[DATA EXTRACTS Boundary: Start]

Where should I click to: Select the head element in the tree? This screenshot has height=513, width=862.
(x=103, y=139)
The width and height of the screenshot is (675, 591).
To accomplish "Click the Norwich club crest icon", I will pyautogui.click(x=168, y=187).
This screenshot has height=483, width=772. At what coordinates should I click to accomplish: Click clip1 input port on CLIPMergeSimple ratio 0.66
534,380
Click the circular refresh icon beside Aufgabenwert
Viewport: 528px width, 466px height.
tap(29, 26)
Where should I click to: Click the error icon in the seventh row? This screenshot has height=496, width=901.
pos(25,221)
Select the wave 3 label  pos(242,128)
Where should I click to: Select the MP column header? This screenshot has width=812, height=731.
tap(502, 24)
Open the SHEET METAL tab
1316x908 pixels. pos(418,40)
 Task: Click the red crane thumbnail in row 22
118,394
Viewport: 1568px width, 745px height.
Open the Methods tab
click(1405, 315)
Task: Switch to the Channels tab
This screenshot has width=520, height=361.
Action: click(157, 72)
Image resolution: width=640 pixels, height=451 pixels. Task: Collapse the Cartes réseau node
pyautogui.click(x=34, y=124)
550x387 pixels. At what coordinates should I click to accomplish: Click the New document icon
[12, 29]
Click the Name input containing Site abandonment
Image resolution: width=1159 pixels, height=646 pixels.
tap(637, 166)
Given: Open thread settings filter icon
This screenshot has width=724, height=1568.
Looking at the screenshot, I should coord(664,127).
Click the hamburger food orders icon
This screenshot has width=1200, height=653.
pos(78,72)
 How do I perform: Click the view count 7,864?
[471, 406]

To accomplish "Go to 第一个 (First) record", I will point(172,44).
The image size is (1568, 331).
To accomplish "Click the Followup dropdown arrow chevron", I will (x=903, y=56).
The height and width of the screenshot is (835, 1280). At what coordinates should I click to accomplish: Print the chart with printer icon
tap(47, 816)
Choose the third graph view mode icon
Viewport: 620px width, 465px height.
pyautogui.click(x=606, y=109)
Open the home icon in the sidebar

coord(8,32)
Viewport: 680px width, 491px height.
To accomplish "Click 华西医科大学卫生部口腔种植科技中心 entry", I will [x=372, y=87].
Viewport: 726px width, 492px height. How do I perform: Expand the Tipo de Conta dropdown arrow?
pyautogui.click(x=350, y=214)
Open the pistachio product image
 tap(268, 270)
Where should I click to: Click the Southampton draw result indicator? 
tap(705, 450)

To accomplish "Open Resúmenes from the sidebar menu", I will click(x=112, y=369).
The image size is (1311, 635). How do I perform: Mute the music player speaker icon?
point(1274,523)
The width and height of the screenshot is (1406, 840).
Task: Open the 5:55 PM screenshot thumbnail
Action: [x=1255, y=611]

[DATA EXTRACTS Boundary: End]

ABOUT THIS TASK — Nothing but an exact copy of the records belongs in the answer.

REPLY TO THE EXERCISE —
Where should I click to: Select the head element in the tree? This screenshot has height=513, width=862.
(x=103, y=139)
The width and height of the screenshot is (675, 591).
To accomplish "Click the Norwich club crest icon", I will pyautogui.click(x=168, y=187).
This screenshot has height=483, width=772. At what coordinates should I click to accomplish: Click clip1 input port on CLIPMergeSimple ratio 0.66
534,380
Click the circular refresh icon beside Aufgabenwert
Viewport: 528px width, 466px height.
tap(29, 26)
Where should I click to: Click the error icon in the seventh row? This screenshot has height=496, width=901.
pos(25,221)
Select the wave 3 label  pos(242,128)
Where should I click to: Select the MP column header? This screenshot has width=812, height=731.
tap(502, 24)
Open the SHEET METAL tab
1316x908 pixels. pos(418,40)
 Task: Click the red crane thumbnail in row 22
118,394
Viewport: 1568px width, 745px height.
Open the Methods tab
click(1405, 315)
Task: Switch to the Channels tab
This screenshot has width=520, height=361.
Action: click(157, 72)
Image resolution: width=640 pixels, height=451 pixels. Task: Collapse the Cartes réseau node
pyautogui.click(x=34, y=124)
550x387 pixels. At what coordinates should I click to accomplish: Click the New document icon
[12, 29]
Click the Name input containing Site abandonment
Image resolution: width=1159 pixels, height=646 pixels.
tap(637, 166)
Given: Open thread settings filter icon
This screenshot has width=724, height=1568.
Looking at the screenshot, I should coord(664,127).
Click the hamburger food orders icon
This screenshot has width=1200, height=653.
pos(78,72)
 How do I perform: Click the view count 7,864?
[471, 406]

To accomplish "Go to 第一个 (First) record", I will point(172,44).
The image size is (1568, 331).
To accomplish "Click the Followup dropdown arrow chevron", I will (x=903, y=56).
The height and width of the screenshot is (835, 1280). At what coordinates should I click to accomplish: Print the chart with printer icon
tap(47, 816)
Choose the third graph view mode icon
Viewport: 620px width, 465px height.
pyautogui.click(x=606, y=109)
Open the home icon in the sidebar

coord(8,32)
Viewport: 680px width, 491px height.
To accomplish "Click 华西医科大学卫生部口腔种植科技中心 entry", I will [x=372, y=87].
Viewport: 726px width, 492px height. How do I perform: Expand the Tipo de Conta dropdown arrow?
pyautogui.click(x=350, y=214)
Open the pistachio product image
 tap(268, 270)
Where should I click to: Click the Southampton draw result indicator? 
tap(705, 450)

To accomplish "Open Resúmenes from the sidebar menu", I will click(x=112, y=369).
The image size is (1311, 635). How do I perform: Mute the music player speaker icon?
point(1274,523)
The width and height of the screenshot is (1406, 840).
Task: Open the 5:55 PM screenshot thumbnail
Action: [x=1255, y=611]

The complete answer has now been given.